Similarities between the Lisbon Treaty and its communist predecessors are quite remarkable, for instance in the clauses on equality before the law.
Article 34 of the 1977 Soviet Constitution proclaimed full legal equality for all: “citizens of the USSR are equal before the law, without distinction of origin, social or property status, race or nationality, sex, education, language, attitude to religion, type and nature of occupation, domicile, or other status.” The East German Constitution echoes this. Article 20:1 reads: Independently of his nationality, race, religious ideas, social background and position, every citizen of the German Democratic Republic enjoys the same rights and duties. Freedom of religion and belief are guaranteed. All citizens are equal before the law.” Coincidentally, the Lisbon Treaty is strikingly similar: “ Everyone is equal before the law ” (article 20), and “ Any discrimination based on any ground such as sex, race, colour, ethnic or social origin, genetic features, language, religion or belief, political or any other opinion, membership of a national minority, property, birth, disability, age or sexual orientation shall be prohibited” (article 21).
And just to remind you, in the former communist world of Europe, basic human rights such as these were formulated in the Soviet and East German constitutions, were violated on a daily basis. Henckel von Donnersmarck's shocking movie “The Lives of Others” (2006) shows this in a most penetrating way. The Stasi, inheriting brutal, effective Gestapo methods, was keeping tabs on most of the East German population. Under the pretext of fighting terrorism, it listened in on all telephone conversations, opened all envelopes and read all letters. It kept controls on anyone entering or leaving the country. An army of almost 100,000 secret agents, helped by 200,000 civilian collaborators, spied day and night on East Germany's 16 million citizens. Most European governments today are using time-honored Stasi techniques to keep their citizens under surveillance. However, technology has advanced so impressively since the fall of the Berlin wall in 1989, that today's government spooks glean more information on unwitting civilians than the most fanatical Stasi agent would have hoped for in his wildest fantasies.
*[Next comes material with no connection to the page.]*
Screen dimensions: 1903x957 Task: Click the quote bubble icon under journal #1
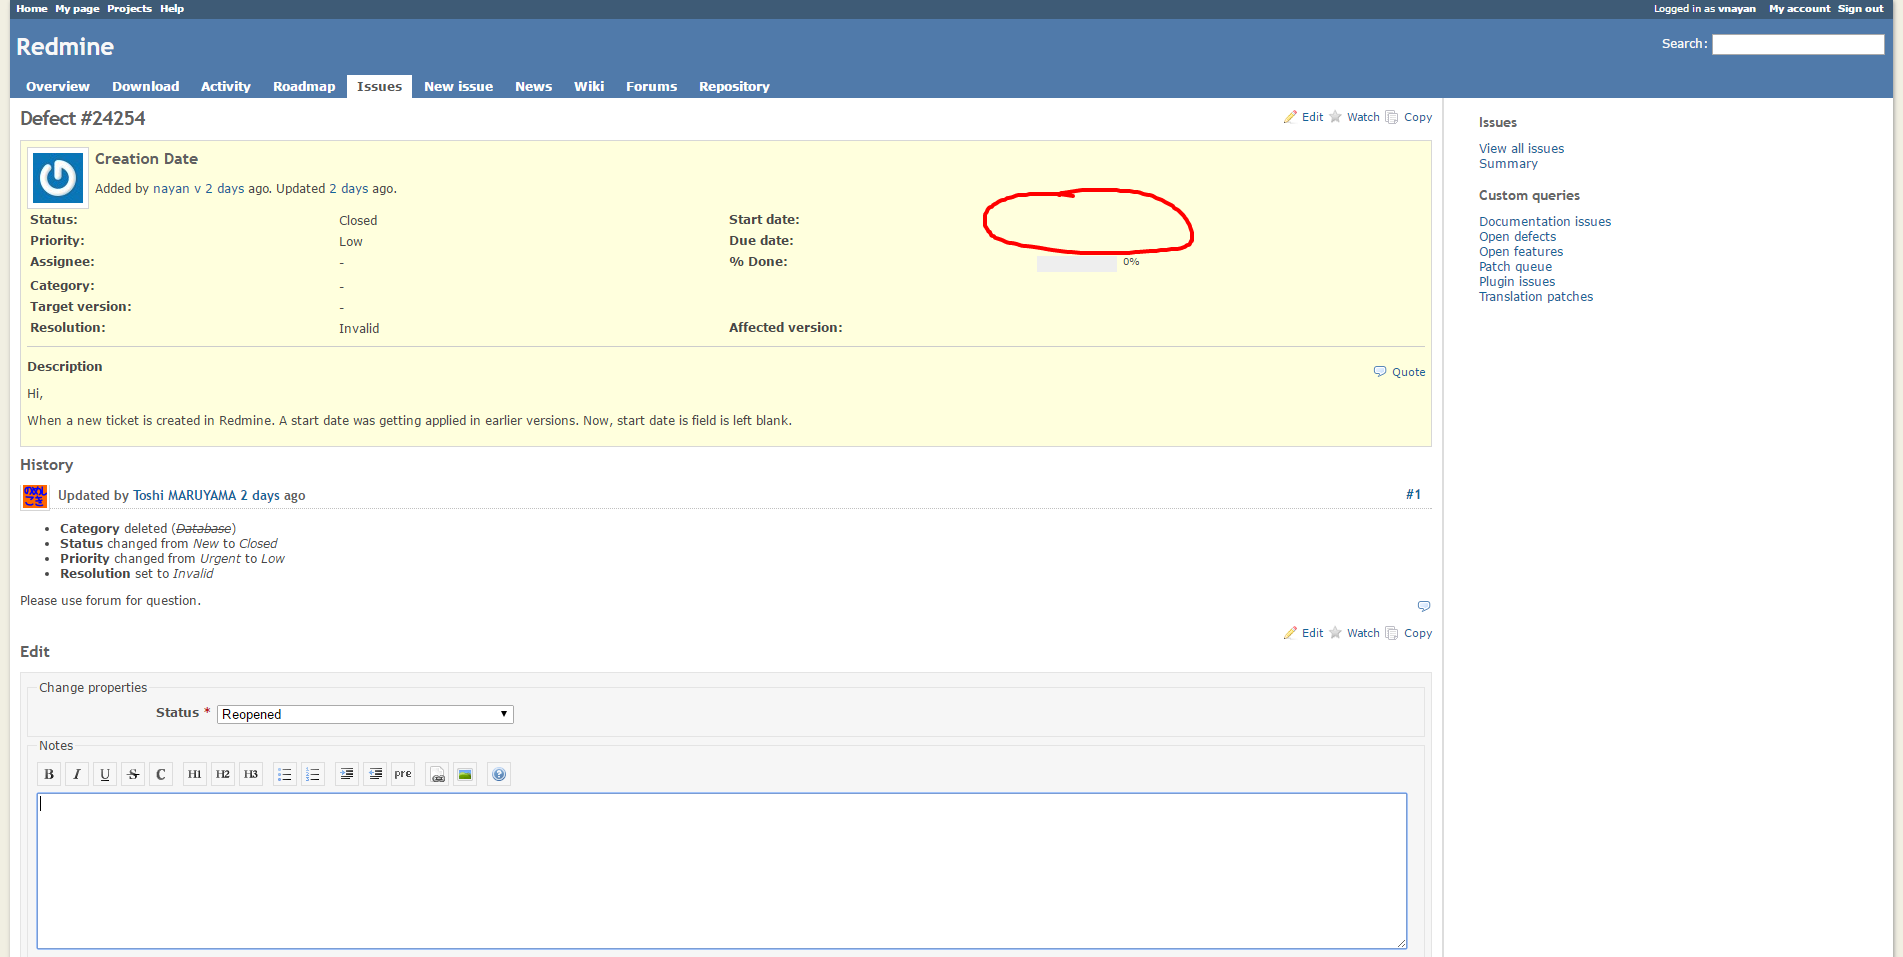coord(1424,606)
As recently as 2006, a most eloquent and insightful warning against the EU and the Lisbon Treaty's precursor, the ill-fated “constitution”, was given by former Soviet dissident Vladimir Bukovsky. Traumatized by the experience of living in the Soviet Union, Bukovsky noted the deeply disturbing similarities between the old Soviet Union and the blueprints for the EU super state. The European Commission, he noted, was the exact equivalent of the old Soviet Politbureau, in terms of the secretive way power was exercised, the recruitment and personalities of its members and the scope and reach of its decisions. The “European Parliament” today (and under the terms of the Lisbon Treaty) is a mere rubber stamp institution, just like the “Supreme Soviet” of the old USSR.
As a matter of fact, there are so many similarities between the old Soviet Union and the EU that mere coincidence is unlikely. Bukovsky argues the EU was designed to be like the old USSR. The architects of the EU? Mostly social democrats, whom Stalin quite aptly called “Social Fascists.”
Most Europeans have not yet understood this. Most are still indifferent, but their indifference will soon vanish when the full weight of repressive EU policies and EU taxation doing its destructive work will be felt.
Sooner than anybody now thinks, the only way to vent criticism of the EU will be in the form of jokes. No doubt many of the characteristic old Soviet jokes will be dusted off and given an anti-European Commission twist.
By that time, all Europeans except for the privileged class of “eurocrats” will be prisoners in the EU. However, they will certainly have a wonderful Constitution.